What records to keep and for how long?

As the burden of proof falls upon the taxpayer in event of any dispute it is imperative that adequate, well-organized records are kept for the statutory periods as set out in the Income Tax Assessment Act. Generally, this is for 5 years from the end of the relevant records. There are penalties for not keeping records and it will reduce the risk of tax audit and adjustments if the records are kept and maintained for the required statutory period.

Statutory requirements are contained in Section 262A of the Income Tax Assessment Act 1936 (ITAA 1936) - and the requirements are that people (including companies) carrying on a business must keep adequate records that support and explain all transactions relevant to that Act.

In particular this would include:-

All documents supporting amounts of income and expenditure
All documents showing any estimates, elections, calculations or determinations relevant to the Act and showing basis for and methods used to arrive at an estimate, determination or calculation.

All records must be in plain English (or convertible to English) and be easily accessible and should be kept for 5 years. This would include records that are kept in paper or electronic form.

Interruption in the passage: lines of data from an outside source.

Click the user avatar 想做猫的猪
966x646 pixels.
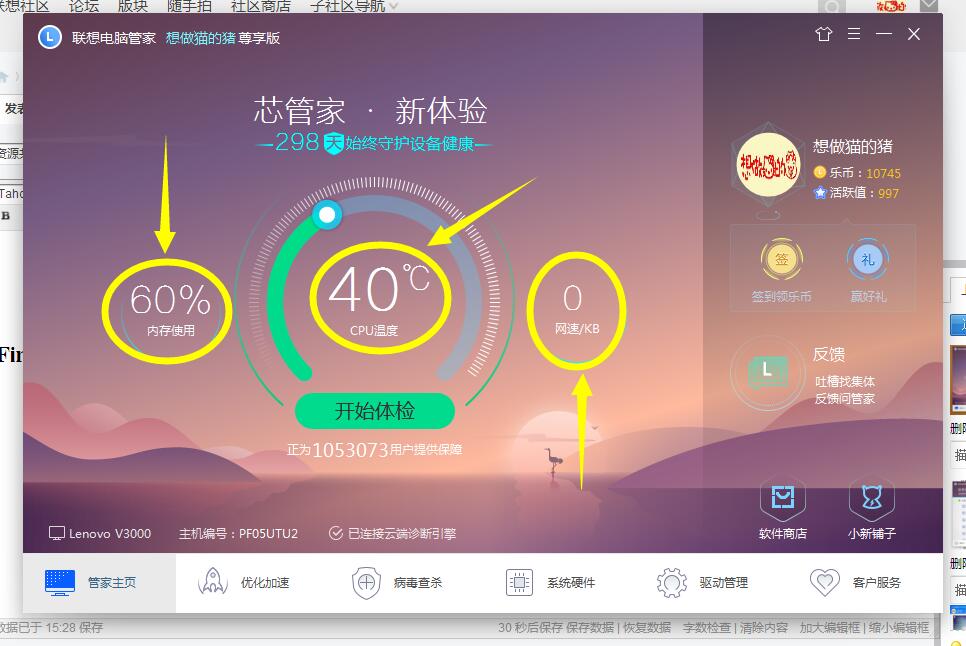(768, 165)
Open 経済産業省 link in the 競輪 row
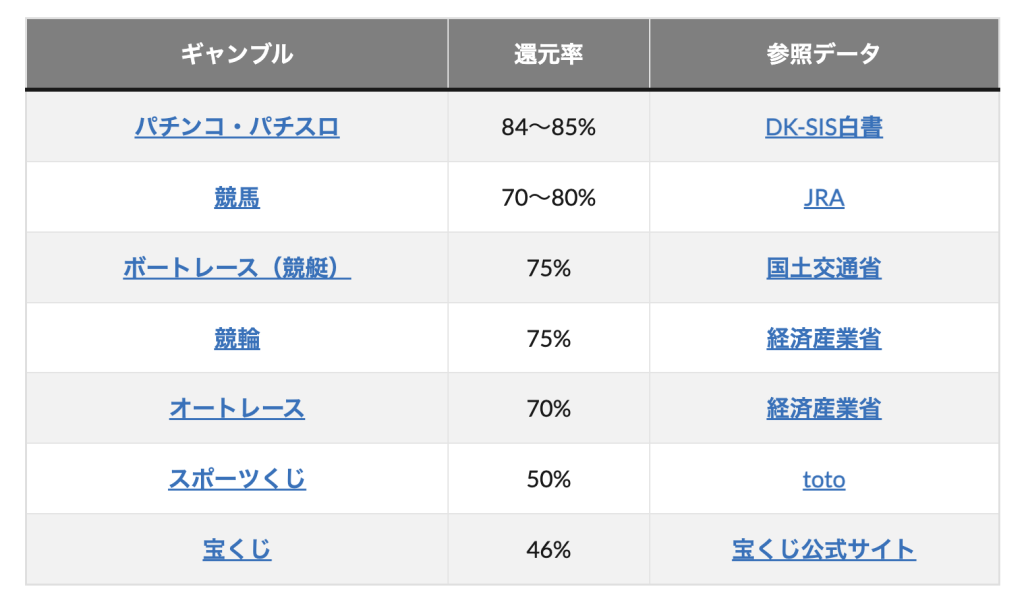1024x608 pixels. pos(824,339)
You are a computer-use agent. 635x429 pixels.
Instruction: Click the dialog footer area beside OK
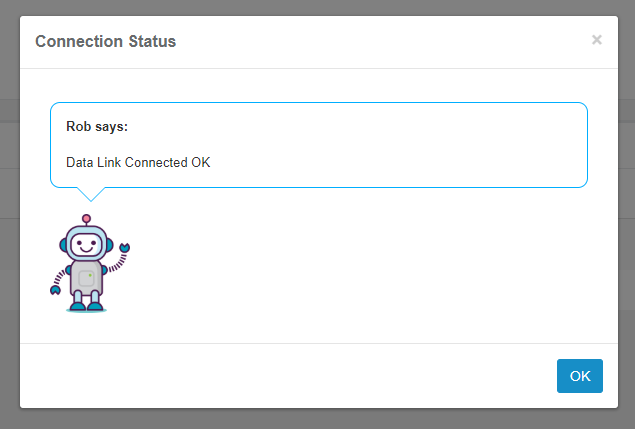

Records for Capital Gains Tax

Similar to the Income Tax Section 262A, the section 121-20 of the Income Tax Assessment Act 1997 (ITAA 1997) requires that taxpayers must keep records of all acts, transactions or events which could reasonably be expected to give rise to a Capital Gain or Loss through a Capital Gains Tax Event (refer Capital Gains Tax section). These events may have already happened or could be future events. These records must again show details of how the acts, transactions, events or circumstances are relevant in calculating whether a capital gain or loss has been made. These records must be held for 5 years after it is certain that no CGT event can or will happen.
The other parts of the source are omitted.